The files seem to confirm the long-rumored Cold War incident occurred near Holy Loch, Argyll, where the US once had a permanent nuclear base. Chillingly, the crash took place just 30 miles (48km) off the coast of Glasgow.

While the US never officially confirmed the crash had taken place, the documents show it was reported at the highest levels at the time in a memo to Henry Kissinger - then secretary of state to President Gerald Ford - on November 3, 1974.

The memo, seen by the Times, told Kissinger: "Have just received word from the Pentagon that one of our Poseidon submarines has just collided with a Soviet submarine.

"The SSBN James Madison was departing Holy Loch to take up station when it collided with a Soviet submarine waiting outside the port to take up trail.

"Both submarines surfaced and the Soviet boat subsequently submerged again. There is no report yet of the extent of damage.
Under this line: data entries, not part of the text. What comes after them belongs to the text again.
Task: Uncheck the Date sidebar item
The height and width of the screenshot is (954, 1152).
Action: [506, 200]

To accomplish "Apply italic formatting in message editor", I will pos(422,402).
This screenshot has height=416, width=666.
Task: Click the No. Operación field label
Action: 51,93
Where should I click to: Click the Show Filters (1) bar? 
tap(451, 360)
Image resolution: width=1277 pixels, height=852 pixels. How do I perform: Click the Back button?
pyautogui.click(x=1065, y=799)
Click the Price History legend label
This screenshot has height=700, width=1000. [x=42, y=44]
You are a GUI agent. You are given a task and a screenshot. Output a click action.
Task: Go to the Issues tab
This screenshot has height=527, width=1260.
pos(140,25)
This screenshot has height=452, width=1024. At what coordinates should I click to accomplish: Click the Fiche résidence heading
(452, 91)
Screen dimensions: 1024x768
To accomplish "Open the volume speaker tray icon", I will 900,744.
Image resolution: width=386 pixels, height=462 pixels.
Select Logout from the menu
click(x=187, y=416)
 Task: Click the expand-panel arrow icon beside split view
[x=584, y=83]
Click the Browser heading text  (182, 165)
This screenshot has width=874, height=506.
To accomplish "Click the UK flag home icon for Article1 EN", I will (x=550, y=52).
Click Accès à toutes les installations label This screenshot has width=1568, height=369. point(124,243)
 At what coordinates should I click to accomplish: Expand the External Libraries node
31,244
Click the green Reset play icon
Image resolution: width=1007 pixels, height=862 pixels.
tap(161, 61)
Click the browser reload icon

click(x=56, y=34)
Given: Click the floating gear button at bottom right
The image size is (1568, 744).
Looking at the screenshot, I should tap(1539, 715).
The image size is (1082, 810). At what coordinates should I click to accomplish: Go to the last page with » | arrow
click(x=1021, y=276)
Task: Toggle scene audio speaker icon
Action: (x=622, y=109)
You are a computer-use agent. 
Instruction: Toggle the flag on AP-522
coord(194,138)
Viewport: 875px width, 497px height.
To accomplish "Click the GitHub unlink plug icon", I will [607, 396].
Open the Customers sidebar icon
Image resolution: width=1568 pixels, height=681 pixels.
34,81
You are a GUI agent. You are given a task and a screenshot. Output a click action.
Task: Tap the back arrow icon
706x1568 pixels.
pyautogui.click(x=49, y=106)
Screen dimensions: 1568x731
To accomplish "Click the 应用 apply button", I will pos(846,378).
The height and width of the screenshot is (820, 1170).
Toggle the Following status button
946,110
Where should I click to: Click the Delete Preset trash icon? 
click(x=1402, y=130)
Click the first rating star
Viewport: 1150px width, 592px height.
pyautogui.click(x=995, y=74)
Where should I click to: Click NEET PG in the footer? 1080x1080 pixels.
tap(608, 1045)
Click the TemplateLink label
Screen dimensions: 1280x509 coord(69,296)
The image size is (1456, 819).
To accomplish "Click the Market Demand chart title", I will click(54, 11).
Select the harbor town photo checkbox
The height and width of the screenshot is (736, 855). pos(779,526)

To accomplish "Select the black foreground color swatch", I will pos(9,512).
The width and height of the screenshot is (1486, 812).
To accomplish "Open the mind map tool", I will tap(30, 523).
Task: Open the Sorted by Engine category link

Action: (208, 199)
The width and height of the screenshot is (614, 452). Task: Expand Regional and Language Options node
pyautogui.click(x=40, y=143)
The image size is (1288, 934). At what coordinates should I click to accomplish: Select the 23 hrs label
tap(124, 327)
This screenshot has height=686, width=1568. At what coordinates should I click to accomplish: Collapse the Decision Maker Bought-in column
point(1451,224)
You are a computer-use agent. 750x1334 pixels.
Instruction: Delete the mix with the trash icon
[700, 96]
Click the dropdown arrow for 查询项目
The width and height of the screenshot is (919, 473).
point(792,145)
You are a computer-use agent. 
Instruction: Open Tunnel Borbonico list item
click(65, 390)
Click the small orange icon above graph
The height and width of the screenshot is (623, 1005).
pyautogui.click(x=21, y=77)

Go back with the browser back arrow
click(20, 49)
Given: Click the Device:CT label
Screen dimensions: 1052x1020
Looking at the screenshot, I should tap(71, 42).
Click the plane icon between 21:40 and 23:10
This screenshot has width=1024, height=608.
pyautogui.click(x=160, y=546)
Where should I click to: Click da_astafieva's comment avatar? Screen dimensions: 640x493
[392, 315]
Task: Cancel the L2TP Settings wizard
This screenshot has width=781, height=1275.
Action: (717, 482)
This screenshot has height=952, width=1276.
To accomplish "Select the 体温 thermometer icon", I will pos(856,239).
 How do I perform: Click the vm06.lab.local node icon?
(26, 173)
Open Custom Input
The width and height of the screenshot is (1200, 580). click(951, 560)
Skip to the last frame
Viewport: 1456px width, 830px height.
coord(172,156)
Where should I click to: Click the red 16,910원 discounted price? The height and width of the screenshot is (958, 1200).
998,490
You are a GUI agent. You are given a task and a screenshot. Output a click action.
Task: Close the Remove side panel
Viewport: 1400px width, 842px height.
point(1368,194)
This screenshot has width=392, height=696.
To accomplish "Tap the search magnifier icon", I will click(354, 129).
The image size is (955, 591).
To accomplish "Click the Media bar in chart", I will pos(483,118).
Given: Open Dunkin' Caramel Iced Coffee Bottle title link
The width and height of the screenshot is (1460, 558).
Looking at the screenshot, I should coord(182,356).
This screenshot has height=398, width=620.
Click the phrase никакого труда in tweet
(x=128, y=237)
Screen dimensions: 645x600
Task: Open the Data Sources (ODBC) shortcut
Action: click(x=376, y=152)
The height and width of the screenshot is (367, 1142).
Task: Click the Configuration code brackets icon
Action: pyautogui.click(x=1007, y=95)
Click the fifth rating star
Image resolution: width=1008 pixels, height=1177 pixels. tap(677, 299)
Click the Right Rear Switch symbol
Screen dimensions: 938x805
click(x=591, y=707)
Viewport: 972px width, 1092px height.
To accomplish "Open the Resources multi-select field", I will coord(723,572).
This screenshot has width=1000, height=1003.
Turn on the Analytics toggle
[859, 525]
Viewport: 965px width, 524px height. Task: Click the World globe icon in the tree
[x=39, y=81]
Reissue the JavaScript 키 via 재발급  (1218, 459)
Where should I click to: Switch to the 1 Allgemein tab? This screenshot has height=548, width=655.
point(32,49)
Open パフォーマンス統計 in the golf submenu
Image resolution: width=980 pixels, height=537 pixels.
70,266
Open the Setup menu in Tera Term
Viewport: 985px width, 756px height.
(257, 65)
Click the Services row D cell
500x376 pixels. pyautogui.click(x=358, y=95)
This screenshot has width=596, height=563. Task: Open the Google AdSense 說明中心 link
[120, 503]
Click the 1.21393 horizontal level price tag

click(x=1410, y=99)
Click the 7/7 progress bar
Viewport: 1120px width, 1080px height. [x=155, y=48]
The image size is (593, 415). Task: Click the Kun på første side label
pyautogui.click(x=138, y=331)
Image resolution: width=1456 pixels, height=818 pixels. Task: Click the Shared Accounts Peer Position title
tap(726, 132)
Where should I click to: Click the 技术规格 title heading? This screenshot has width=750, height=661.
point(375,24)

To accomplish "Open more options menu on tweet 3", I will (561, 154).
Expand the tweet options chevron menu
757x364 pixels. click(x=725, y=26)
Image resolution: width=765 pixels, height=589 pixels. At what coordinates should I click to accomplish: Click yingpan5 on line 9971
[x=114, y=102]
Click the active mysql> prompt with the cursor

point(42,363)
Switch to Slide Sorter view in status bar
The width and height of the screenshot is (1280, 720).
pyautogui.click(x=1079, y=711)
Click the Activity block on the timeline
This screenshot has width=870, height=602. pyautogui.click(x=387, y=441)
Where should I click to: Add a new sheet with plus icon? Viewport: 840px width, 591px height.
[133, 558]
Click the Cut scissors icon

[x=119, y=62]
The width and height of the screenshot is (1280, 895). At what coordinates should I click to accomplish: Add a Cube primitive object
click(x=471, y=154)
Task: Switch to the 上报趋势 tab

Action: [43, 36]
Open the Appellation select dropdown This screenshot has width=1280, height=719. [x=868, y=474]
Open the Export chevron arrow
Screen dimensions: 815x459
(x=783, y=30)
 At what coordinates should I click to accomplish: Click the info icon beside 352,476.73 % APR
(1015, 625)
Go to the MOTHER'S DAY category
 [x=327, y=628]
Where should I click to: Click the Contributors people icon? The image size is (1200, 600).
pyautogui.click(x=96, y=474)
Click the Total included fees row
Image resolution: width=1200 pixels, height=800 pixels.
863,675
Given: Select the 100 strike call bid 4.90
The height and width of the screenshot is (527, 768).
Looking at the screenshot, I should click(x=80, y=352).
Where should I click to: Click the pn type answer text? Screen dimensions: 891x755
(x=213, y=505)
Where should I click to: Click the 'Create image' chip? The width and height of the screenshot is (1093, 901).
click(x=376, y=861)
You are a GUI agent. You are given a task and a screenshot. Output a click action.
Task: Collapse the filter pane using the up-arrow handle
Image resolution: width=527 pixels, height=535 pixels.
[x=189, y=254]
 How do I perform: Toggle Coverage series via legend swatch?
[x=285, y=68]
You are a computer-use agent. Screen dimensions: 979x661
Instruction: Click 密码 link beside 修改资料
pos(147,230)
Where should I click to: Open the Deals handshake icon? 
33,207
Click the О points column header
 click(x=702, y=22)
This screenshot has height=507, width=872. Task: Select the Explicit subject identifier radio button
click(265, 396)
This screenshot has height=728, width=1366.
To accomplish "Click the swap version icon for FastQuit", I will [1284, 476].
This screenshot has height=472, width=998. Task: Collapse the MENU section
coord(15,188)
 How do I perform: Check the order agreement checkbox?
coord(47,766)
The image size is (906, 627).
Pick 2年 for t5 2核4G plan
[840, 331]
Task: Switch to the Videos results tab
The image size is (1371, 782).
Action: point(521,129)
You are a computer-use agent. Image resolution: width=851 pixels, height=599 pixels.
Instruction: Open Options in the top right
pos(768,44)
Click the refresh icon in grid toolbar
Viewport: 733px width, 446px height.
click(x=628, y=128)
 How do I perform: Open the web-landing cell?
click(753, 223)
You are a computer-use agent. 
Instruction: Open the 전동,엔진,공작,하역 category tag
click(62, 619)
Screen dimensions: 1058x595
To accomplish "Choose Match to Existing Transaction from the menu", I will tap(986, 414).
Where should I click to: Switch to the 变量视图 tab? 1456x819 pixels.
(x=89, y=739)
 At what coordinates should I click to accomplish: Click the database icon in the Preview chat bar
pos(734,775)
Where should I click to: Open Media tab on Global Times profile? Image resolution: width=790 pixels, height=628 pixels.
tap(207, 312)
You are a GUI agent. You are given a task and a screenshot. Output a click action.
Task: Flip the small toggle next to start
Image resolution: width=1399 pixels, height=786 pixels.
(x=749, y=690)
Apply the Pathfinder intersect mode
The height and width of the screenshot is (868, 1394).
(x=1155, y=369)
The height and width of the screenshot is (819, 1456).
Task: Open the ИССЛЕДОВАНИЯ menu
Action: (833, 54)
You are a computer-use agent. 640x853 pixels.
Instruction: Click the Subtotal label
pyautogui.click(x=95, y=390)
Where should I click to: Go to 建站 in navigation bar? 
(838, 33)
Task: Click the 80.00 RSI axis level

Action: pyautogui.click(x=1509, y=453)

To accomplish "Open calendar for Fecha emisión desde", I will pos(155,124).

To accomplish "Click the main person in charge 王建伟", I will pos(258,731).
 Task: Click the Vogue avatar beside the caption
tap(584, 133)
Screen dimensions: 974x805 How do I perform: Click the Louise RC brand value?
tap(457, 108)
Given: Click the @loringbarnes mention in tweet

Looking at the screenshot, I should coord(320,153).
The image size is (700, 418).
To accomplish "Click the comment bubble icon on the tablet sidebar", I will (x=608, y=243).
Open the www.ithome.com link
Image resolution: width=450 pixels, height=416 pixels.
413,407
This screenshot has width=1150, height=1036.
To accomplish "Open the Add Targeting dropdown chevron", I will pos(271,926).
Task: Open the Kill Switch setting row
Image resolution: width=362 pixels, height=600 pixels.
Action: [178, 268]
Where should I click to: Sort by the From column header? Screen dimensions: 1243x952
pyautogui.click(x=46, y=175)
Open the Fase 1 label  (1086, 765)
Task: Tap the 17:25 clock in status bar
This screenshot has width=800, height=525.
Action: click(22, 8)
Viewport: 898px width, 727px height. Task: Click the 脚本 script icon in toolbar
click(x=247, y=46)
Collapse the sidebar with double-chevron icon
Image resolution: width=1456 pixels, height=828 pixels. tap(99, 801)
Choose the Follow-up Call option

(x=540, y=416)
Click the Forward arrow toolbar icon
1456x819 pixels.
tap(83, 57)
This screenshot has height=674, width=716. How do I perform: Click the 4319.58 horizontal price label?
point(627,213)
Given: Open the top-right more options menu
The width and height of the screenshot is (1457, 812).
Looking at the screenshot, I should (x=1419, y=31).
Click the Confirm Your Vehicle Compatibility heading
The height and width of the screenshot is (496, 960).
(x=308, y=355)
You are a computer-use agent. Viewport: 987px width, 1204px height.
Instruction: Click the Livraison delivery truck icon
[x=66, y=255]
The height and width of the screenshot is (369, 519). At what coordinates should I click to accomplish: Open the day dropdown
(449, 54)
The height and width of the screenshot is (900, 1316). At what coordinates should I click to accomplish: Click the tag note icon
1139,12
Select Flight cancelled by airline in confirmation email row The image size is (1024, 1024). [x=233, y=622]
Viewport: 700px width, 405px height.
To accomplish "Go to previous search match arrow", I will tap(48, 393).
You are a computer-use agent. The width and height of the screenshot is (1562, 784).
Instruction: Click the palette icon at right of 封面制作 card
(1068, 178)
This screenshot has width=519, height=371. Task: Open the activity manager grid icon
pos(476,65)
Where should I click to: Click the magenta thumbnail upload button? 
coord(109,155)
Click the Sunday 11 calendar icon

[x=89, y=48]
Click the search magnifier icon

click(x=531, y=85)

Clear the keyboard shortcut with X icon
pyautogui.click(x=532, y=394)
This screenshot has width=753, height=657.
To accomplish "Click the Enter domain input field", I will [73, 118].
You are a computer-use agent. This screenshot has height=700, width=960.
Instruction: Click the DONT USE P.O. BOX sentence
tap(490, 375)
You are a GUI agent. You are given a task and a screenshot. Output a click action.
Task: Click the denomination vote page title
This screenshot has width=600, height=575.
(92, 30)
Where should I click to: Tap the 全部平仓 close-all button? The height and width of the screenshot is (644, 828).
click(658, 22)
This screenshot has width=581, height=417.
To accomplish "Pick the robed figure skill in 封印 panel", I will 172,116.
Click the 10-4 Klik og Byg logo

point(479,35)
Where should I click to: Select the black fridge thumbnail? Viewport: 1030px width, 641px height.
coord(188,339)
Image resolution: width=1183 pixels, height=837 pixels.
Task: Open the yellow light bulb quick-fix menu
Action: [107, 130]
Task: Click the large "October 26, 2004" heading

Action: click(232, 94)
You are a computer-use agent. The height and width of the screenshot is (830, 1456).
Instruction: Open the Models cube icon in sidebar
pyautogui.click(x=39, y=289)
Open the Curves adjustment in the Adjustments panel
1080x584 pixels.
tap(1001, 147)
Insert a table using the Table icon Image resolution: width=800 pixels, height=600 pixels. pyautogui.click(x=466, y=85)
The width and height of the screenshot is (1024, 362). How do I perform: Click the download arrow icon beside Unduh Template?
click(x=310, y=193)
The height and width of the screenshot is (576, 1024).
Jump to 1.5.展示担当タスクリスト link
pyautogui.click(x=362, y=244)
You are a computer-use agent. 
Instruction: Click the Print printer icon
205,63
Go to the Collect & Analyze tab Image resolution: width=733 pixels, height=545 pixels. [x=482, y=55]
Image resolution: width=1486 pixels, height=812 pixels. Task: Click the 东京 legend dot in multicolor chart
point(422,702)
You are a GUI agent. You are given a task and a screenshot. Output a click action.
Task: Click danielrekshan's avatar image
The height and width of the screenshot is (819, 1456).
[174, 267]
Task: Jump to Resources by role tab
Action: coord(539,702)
Will keep you posted," the message assured Kissinger.

Experts said that in the confusion of the collision it is perfectly feasible a war could have been sparked.

"The James Madison was a ballistic missile submarine armed with 16 Poseidon missiles with 160 nuclear warheads," nuclear weapons expert Hans Kristensen told the Times.

In the worst case scenario, the collision could have triggered explosions that ignited the ballistic missile fuel and ejected or destroyed the warheads, said Kristensen.

There was also a clear possibility for a war "if the crew on one of the submarines had misinterpreted the collision as an attack and decided to defend itself and sink the other submarine," he added.

The revelation comes just days after it emerged a British test-fired Trident missile veered off course towards Florida during an exercise in June 2016. The missile was not nuclear armed at the time.